##### Source material #####
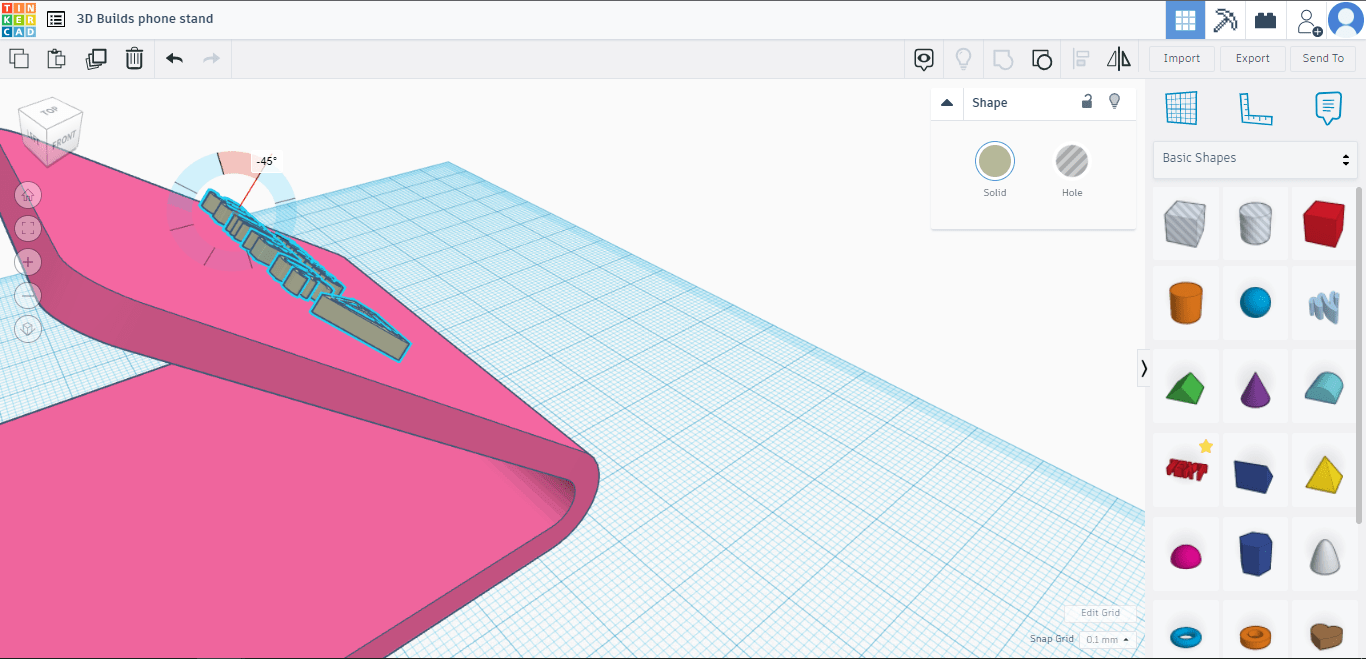Delete the selection with trash icon
Image resolution: width=1366 pixels, height=659 pixels.
(x=134, y=59)
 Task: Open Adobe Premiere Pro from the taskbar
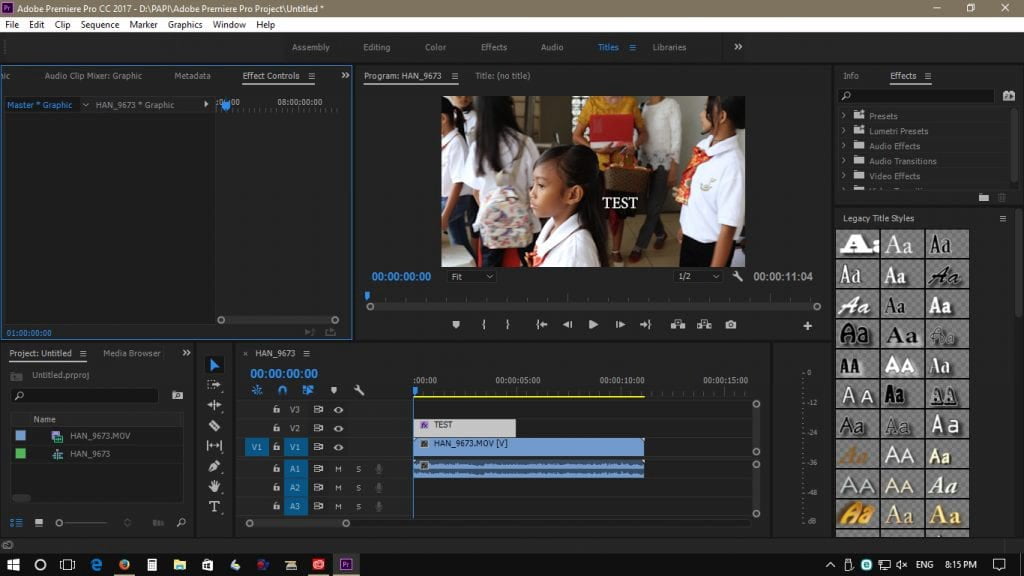(x=345, y=565)
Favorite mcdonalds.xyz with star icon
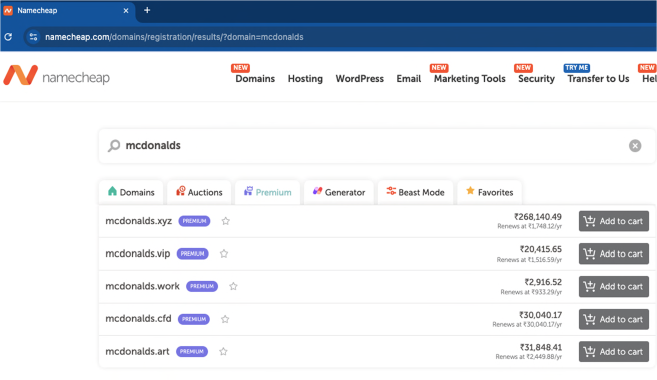The height and width of the screenshot is (380, 657). [226, 221]
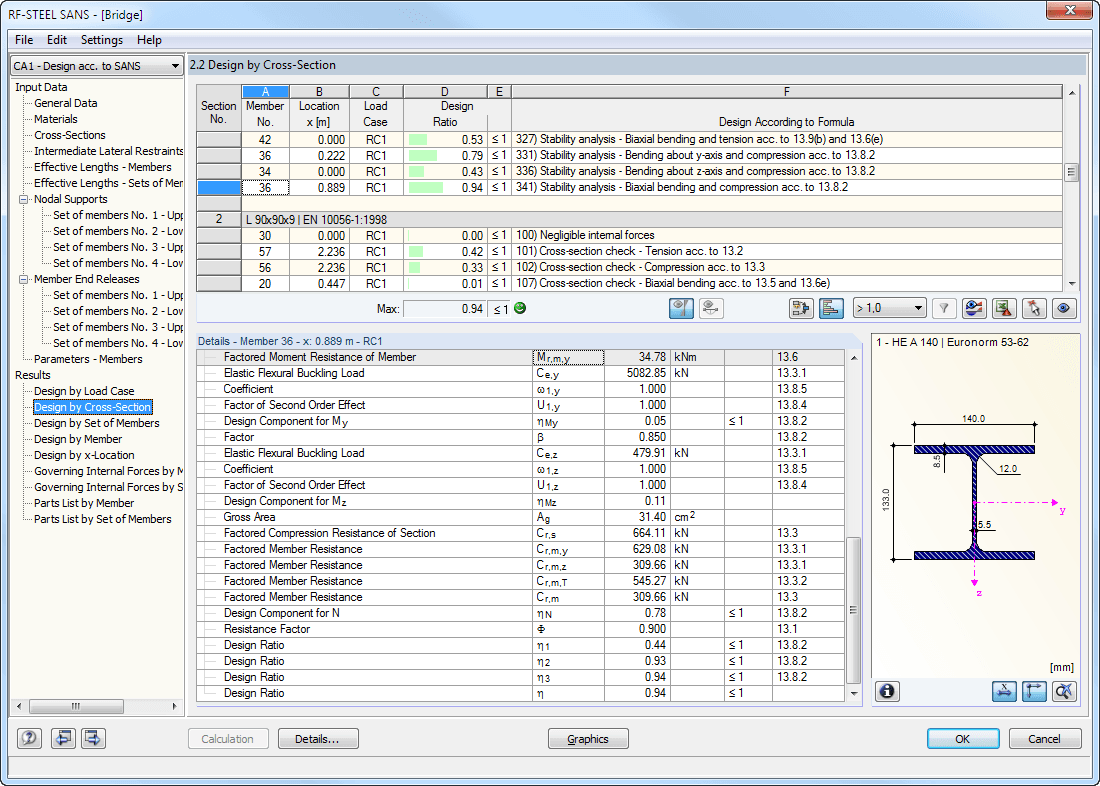The height and width of the screenshot is (786, 1100).
Task: Toggle the coordinate axes display icon
Action: (x=1034, y=691)
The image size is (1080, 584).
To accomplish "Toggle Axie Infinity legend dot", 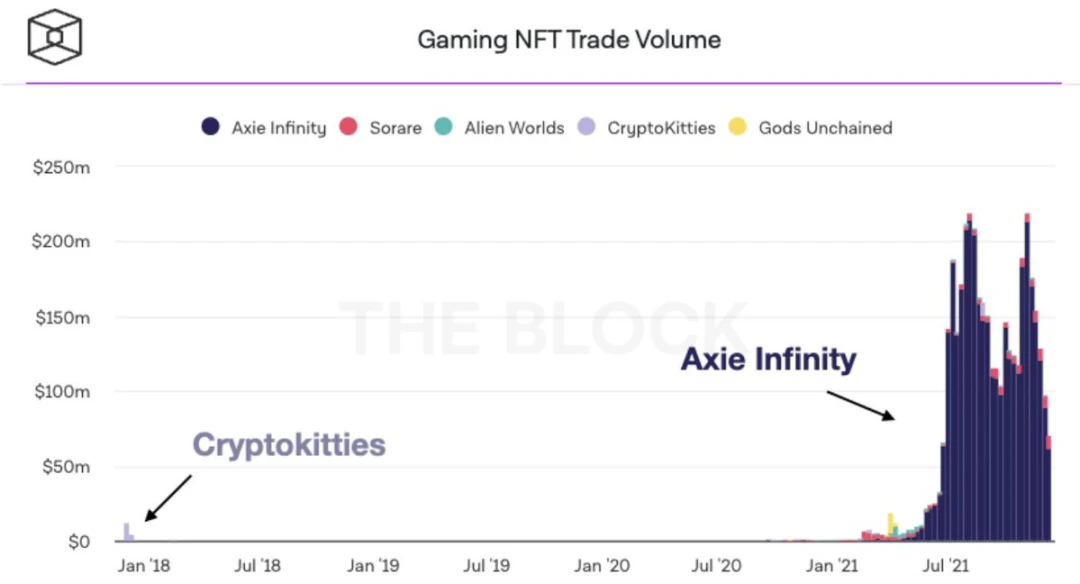I will pyautogui.click(x=210, y=127).
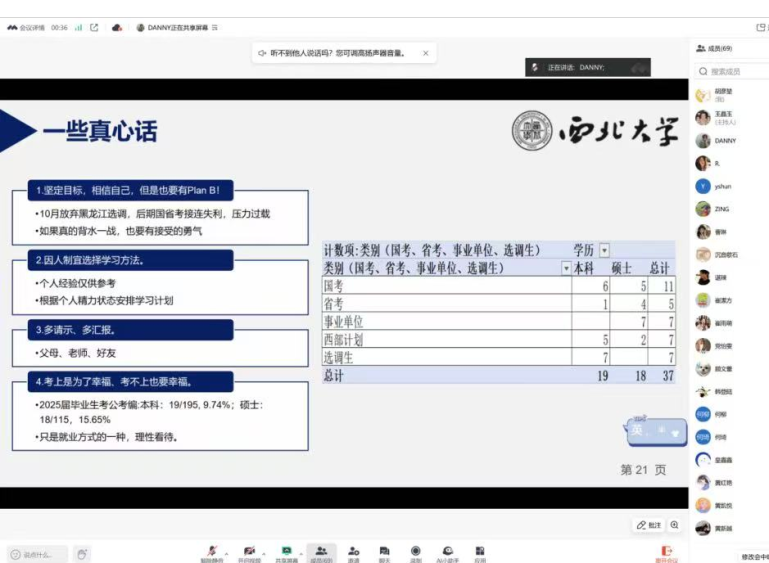Unmute the microphone in the bottom toolbar
769x563 pixels.
[x=211, y=551]
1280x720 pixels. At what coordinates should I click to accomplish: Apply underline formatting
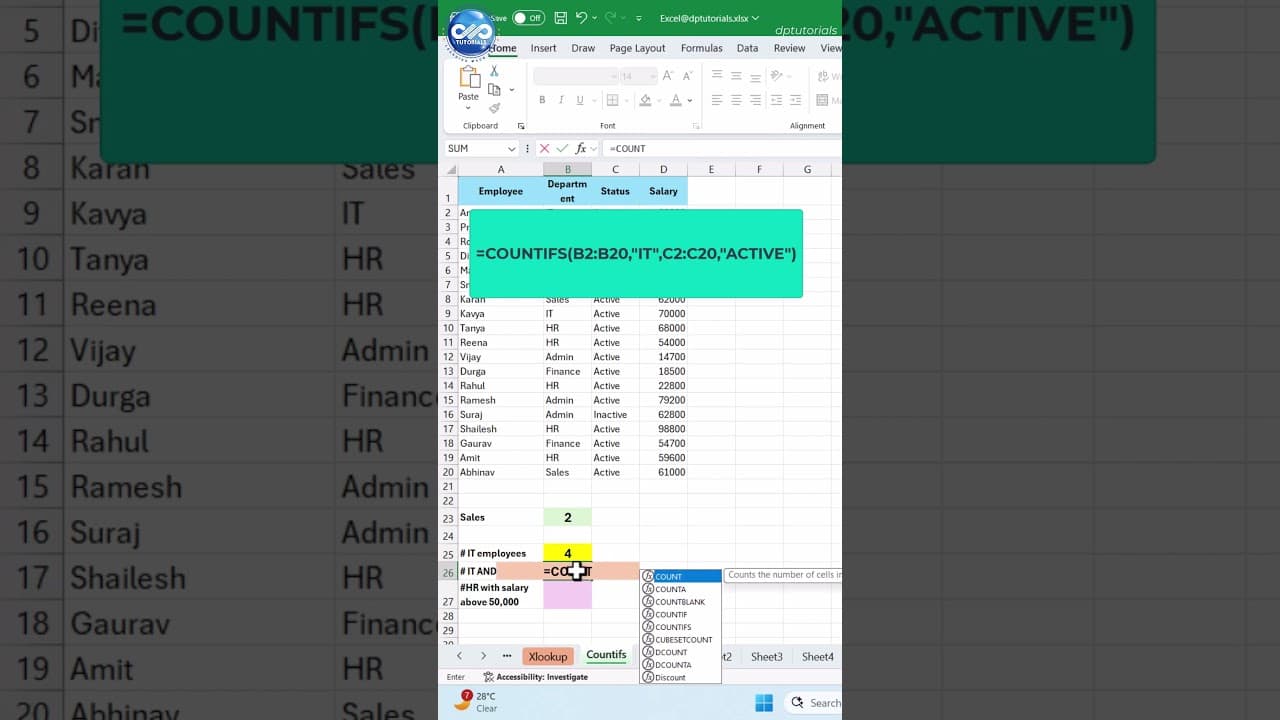point(580,100)
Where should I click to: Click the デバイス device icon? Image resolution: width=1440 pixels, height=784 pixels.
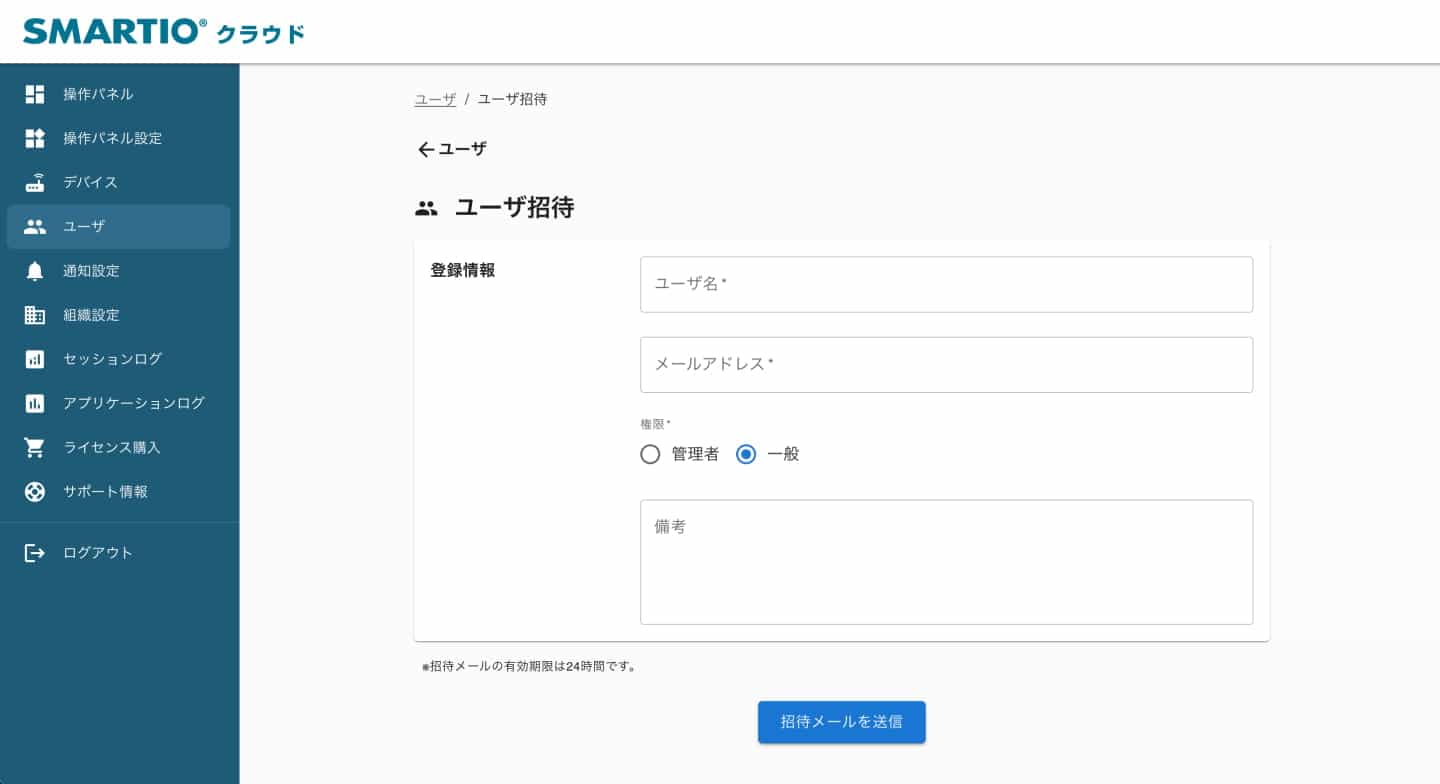click(34, 182)

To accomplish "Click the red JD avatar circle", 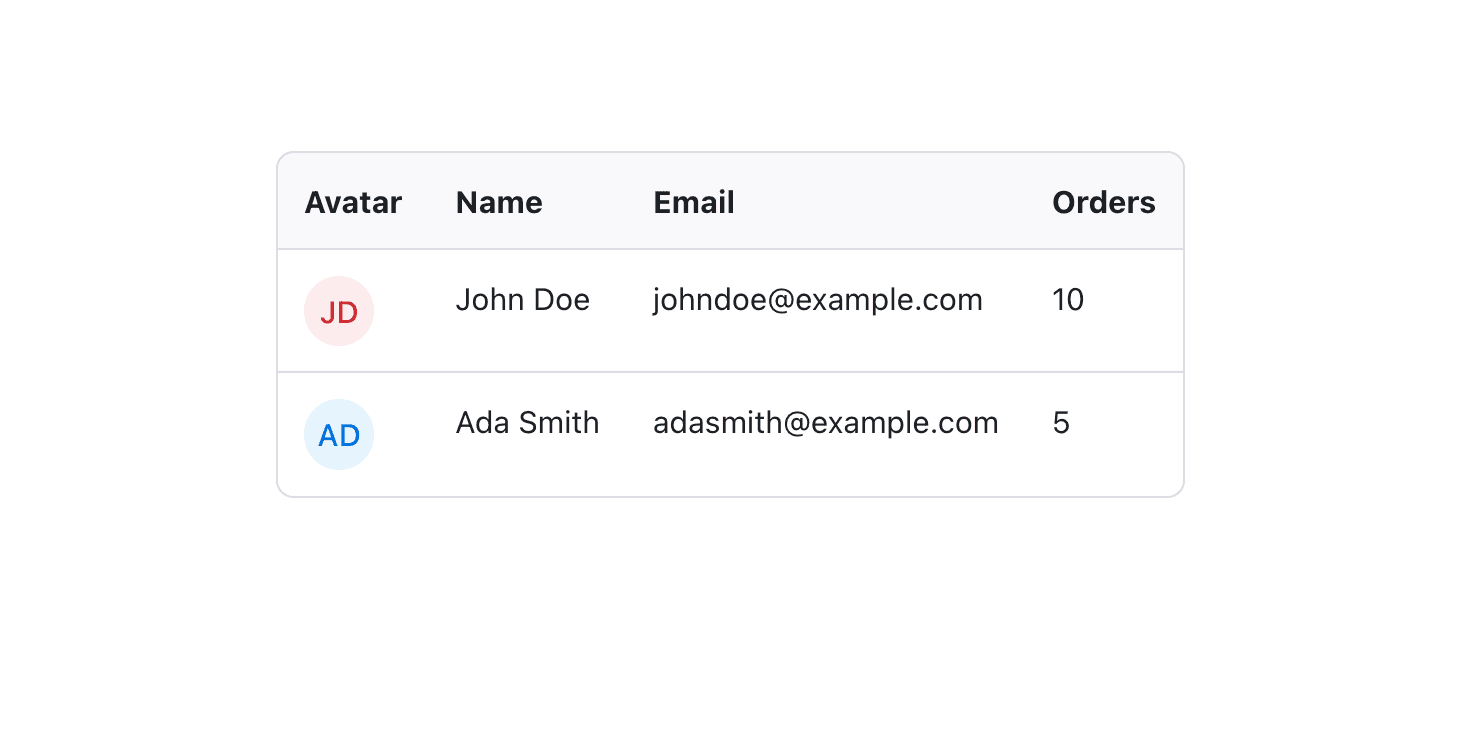I will point(339,311).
#####
[What is needed]
Between and including the line above that contains "Favorite mcdonalds.xyz with star icon" and the line that contains "The image size is (1080, 584).", restate every line word for word. Pictures stay out.

[Exercise response]
Favorite mcdonalds.xyz with star icon
The height and width of the screenshot is (380, 657). [226, 221]
The height and width of the screenshot is (786, 1100).
Task: Toggle the coordinate axes display icon
Action: (x=1034, y=691)
The image size is (1080, 584).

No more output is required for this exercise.